Jannes: I would say an equal mix of intrigue and confusion. Although the model results seem impressive, it is difficult to understand what these metrics mean until you have had an opportunity to work with the data and modelling yourself.
Yixin: Was it difficult to find the relevant data?
Jannes: The data exist and are plentiful on open data platforms. But the data lie on multiple siloed systems with no central access point or methodology, and the difficulty also lies more in extracting the relevant data in the correct format.
EMODnet Central Portal, https://www.emodnet.eu/portals
Yixin: As a data science expert, what do you consider as limitations of the ML solution in this context of predicting invasive species?
Jannes: The output from any ML model is only as good as its assumptions and the data used. So, one limitation of this model is that we have insufficient data to make high confidence predictions. It is also limited as a predictor using only data points and not entire grids, which could be useful as areas in the grid close to each other usually have a strong relationship to one another.
Yixin: Is there anything you would like to share with data scientists who start working with ocean data?
Jannes: I would say that data scientists should be very critical of any methods they are “comfortable” with when shifting to geospatial ocean data. For example, if you simply sample data points from a large area in the ocean and then split your datasets into training and test sets, the distribution of the training and test data will be so similar that the test set effectively “leaks” into the training set, which leads us to be overconfident in our model predictions.
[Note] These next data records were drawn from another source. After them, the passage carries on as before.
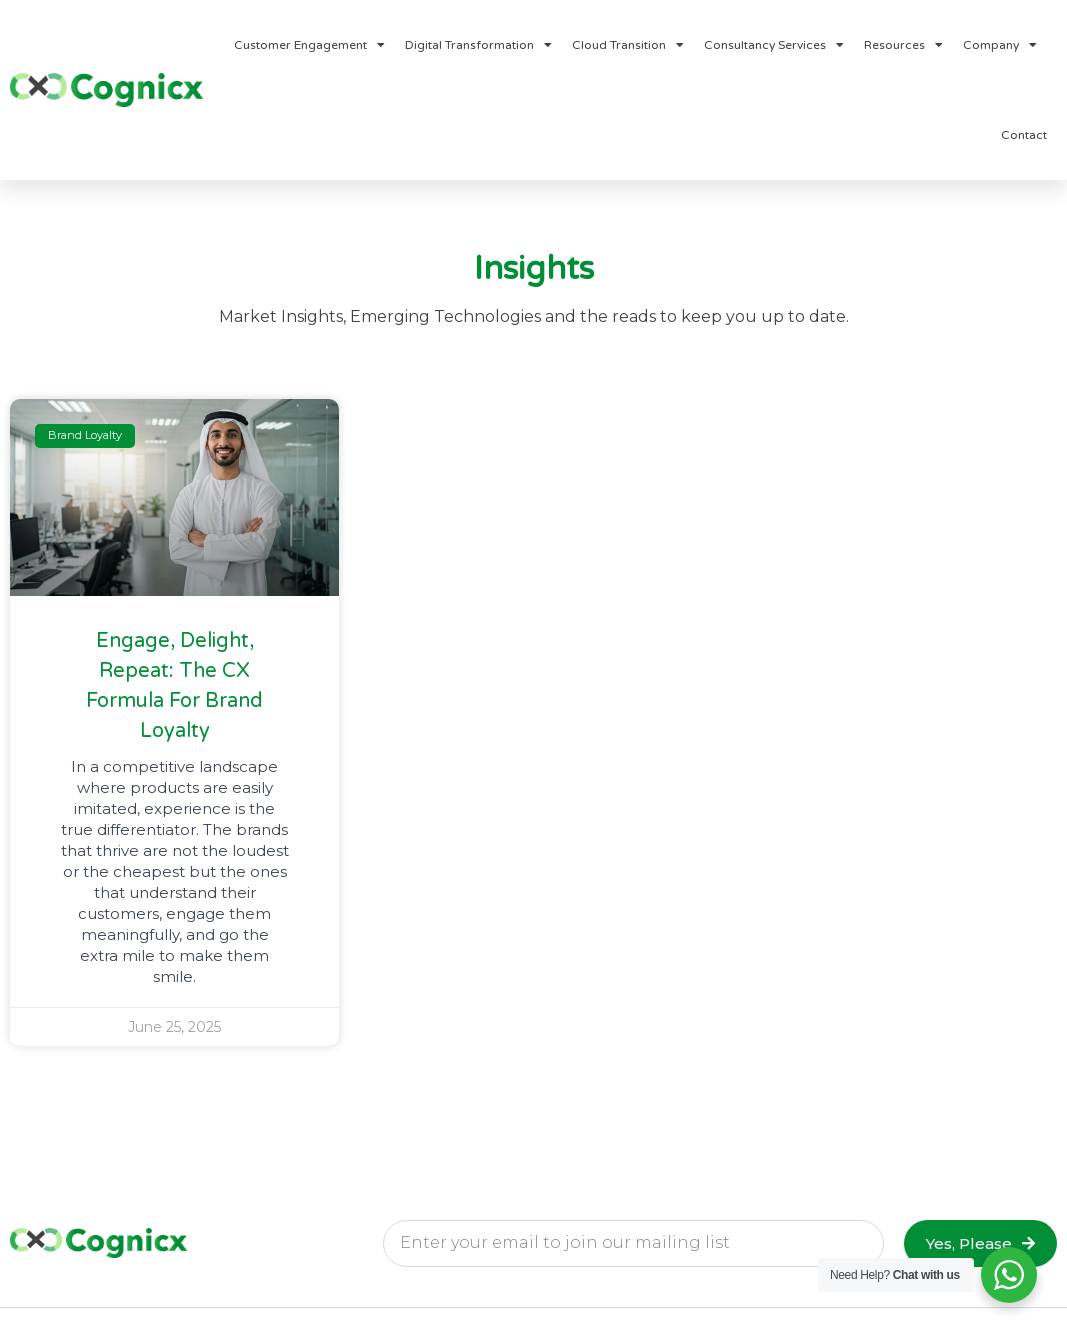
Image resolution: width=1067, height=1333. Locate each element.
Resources (903, 45)
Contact (1024, 135)
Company (1000, 45)
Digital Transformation (478, 45)
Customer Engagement (309, 45)
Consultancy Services (774, 45)
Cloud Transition (628, 45)
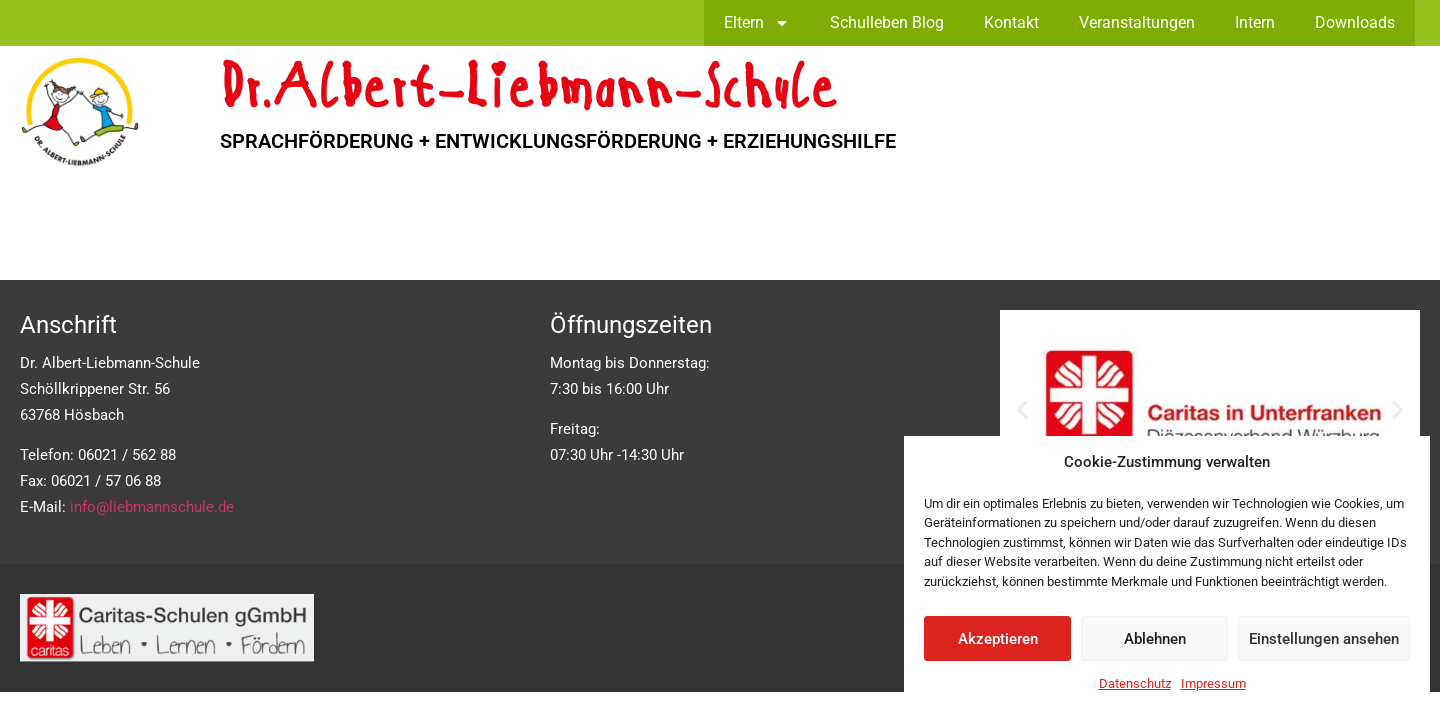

Map of Killer Shrimp distribution in Baltic Sea
Yixin: What relation to the ocean and ocean data did you have before this project? How was your experience as data scientist, working with ocean data?
Jannes: I had never worked with ocean data specifically, so this was all rather new to me. It was very rewarding since ocean data expanded my toolkit to deal with a broader range of datasets and tools for future use cases (especially geospatial data).
Web application output: http://odf-open-data.herokuapp.com
Yixin: Is there anything you would like to share with ocean data experts who start learning AI?
Jannes: Always question the output of the model and trust your gut because as a subject expert you have the experience to judge what is reasonable.
Yixin: Looking back, what part of the work process was most time consuming?
Jannes: Extracting data from the respective sources took up the bulk of the time, since there is no central place to get all the information we need.
Yixin: What could you suggest to ocean data providers about how the data could be better prepared for use, in terms of accessibility, format, or other aspects?
One of our main goals within ODF Sweden is to encourage and enable FAIR data practices. This means that any and all data we use should be findable, accessible, interoperable and reusable. This includes open data sources through open APIs, open code sharing on Github and public notebooks on Kaggle. With this in mind, we would recommend that all data providers improve and align documentation standards. We also hope that datasets will become more searchable and that new datasets will be promoted to boost research efforts.
Yixin: Finally, the next step will be to publish parts of the ML model on Kaggle, an online ML-learning/problem-solving community. What results do you hope for?
Jannes: I hope to engage with a broad audience from diverse backgrounds who are interested in learning more about ocean data and data science or contributing their expertise and insights to build on and improve on our models. I also hope to showcase what we have done in ODF Sweden and to share our data and insights with a large and active online community.